● What is expected
Of all the entries below, only the lines from the one with "The image size is (985, 616)." up to and including the one with "The image size is (1920, 711)." are to be duplicated exactly.

Extracted data entries
----
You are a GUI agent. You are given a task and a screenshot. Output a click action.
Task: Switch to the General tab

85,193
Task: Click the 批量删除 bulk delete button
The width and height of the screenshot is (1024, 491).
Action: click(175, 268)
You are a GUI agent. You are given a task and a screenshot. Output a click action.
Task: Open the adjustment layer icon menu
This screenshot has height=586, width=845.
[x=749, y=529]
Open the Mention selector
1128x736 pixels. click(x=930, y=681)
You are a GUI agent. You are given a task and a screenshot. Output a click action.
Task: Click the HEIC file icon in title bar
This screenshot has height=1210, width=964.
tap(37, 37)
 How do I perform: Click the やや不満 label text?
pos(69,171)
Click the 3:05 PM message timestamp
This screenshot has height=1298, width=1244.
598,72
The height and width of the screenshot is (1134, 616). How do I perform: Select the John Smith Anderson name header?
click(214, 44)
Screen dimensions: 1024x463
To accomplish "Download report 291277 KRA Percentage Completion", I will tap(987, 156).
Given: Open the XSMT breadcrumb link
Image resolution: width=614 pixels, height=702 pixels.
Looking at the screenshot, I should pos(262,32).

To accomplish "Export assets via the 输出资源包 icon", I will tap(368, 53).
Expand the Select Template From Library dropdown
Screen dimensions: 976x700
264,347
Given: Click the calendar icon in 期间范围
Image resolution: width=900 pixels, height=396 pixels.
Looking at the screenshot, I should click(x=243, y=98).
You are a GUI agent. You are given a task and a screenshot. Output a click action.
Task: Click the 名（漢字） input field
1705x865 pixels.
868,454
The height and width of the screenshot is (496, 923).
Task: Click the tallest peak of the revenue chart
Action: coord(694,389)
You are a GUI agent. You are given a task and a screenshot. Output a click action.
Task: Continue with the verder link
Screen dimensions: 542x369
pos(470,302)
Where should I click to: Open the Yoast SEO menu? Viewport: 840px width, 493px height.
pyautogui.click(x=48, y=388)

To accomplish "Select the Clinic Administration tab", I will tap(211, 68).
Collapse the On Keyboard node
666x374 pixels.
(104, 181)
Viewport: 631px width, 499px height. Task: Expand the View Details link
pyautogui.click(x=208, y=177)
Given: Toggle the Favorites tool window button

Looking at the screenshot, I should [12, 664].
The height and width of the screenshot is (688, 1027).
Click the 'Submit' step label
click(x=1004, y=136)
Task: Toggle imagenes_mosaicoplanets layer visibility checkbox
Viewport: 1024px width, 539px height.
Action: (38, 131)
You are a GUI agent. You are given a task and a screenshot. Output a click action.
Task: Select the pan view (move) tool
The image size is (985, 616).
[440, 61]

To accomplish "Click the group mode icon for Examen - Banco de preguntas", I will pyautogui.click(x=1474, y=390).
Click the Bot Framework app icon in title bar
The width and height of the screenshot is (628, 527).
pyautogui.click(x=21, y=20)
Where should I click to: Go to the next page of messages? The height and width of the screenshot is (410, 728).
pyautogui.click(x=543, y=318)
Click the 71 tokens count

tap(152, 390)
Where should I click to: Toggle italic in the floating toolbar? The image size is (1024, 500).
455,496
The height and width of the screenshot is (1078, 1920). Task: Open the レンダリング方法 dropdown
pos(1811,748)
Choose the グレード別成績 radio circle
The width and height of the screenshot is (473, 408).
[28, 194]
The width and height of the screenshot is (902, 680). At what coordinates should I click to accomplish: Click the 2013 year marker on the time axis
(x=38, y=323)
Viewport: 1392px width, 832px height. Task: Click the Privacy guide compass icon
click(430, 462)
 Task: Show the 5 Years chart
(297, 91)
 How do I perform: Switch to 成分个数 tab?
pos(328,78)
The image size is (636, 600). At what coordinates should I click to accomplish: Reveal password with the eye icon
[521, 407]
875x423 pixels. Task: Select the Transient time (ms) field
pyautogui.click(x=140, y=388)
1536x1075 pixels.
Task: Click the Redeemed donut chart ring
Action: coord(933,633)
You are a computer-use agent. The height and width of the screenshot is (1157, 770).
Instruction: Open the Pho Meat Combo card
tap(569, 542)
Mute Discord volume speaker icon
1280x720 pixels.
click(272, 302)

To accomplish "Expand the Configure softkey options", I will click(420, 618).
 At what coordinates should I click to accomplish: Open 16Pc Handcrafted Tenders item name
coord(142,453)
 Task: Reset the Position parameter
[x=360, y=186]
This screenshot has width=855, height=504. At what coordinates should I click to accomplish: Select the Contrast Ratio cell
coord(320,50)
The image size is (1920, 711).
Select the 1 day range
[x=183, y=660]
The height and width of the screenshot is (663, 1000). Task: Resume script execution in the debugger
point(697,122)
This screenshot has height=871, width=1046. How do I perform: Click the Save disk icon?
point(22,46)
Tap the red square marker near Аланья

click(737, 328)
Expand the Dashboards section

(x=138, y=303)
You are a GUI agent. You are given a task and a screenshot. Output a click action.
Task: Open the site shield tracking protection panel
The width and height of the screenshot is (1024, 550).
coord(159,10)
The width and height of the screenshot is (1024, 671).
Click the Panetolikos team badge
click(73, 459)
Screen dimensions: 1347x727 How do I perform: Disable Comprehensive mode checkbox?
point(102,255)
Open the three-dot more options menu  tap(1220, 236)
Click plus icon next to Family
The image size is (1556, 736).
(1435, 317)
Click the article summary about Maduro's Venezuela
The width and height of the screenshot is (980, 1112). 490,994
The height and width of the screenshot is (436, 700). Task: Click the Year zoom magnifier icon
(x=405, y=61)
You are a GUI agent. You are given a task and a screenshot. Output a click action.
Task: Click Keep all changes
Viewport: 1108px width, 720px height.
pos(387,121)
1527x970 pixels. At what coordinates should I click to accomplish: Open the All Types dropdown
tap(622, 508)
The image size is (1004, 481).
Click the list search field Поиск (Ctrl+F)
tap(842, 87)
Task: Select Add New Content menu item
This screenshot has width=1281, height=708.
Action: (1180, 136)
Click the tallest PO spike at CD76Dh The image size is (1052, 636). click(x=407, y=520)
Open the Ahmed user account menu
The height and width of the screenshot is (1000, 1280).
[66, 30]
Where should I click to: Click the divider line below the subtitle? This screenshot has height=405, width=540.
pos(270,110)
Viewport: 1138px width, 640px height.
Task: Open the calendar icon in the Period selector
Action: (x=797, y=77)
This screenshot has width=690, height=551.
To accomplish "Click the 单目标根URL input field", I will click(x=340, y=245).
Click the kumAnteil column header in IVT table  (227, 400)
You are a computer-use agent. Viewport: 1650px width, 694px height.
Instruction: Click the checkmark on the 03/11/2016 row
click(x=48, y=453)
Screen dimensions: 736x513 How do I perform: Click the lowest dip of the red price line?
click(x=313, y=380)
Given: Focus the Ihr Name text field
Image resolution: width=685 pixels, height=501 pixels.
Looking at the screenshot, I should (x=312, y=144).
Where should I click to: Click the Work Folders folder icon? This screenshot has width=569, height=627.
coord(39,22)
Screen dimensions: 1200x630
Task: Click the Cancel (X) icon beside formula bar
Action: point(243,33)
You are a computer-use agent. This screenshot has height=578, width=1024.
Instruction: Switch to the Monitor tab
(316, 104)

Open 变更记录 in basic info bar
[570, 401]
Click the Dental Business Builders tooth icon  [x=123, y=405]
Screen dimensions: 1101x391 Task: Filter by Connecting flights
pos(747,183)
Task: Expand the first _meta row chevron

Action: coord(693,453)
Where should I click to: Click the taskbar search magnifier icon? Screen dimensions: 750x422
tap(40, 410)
----
● Response to this task
The image size is (985, 616).
[440, 61]

To accomplish "Click the group mode icon for Examen - Banco de preguntas", I will pyautogui.click(x=1474, y=390).
Click the Bot Framework app icon in title bar
The width and height of the screenshot is (628, 527).
pyautogui.click(x=21, y=20)
Where should I click to: Go to the next page of messages? The height and width of the screenshot is (410, 728).
pyautogui.click(x=543, y=318)
Click the 71 tokens count

tap(152, 390)
Where should I click to: Toggle italic in the floating toolbar? The image size is (1024, 500).
455,496
The height and width of the screenshot is (1078, 1920). Task: Open the レンダリング方法 dropdown
pos(1811,748)
Choose the グレード別成績 radio circle
The width and height of the screenshot is (473, 408).
[28, 194]
The width and height of the screenshot is (902, 680). At what coordinates should I click to accomplish: Click the 2013 year marker on the time axis
(x=38, y=323)
Viewport: 1392px width, 832px height. Task: Click the Privacy guide compass icon
click(430, 462)
 Task: Show the 5 Years chart
(297, 91)
 How do I perform: Switch to 成分个数 tab?
pos(328,78)
The image size is (636, 600). At what coordinates should I click to accomplish: Reveal password with the eye icon
[521, 407]
875x423 pixels. Task: Select the Transient time (ms) field
pyautogui.click(x=140, y=388)
1536x1075 pixels.
Task: Click the Redeemed donut chart ring
Action: coord(933,633)
You are a computer-use agent. The height and width of the screenshot is (1157, 770).
Instruction: Open the Pho Meat Combo card
tap(569, 542)
Mute Discord volume speaker icon
1280x720 pixels.
click(272, 302)

To accomplish "Expand the Configure softkey options", I will click(420, 618).
 At what coordinates should I click to accomplish: Open 16Pc Handcrafted Tenders item name
coord(142,453)
 Task: Reset the Position parameter
[x=360, y=186]
This screenshot has width=855, height=504. At what coordinates should I click to accomplish: Select the Contrast Ratio cell
coord(320,50)
The image size is (1920, 711).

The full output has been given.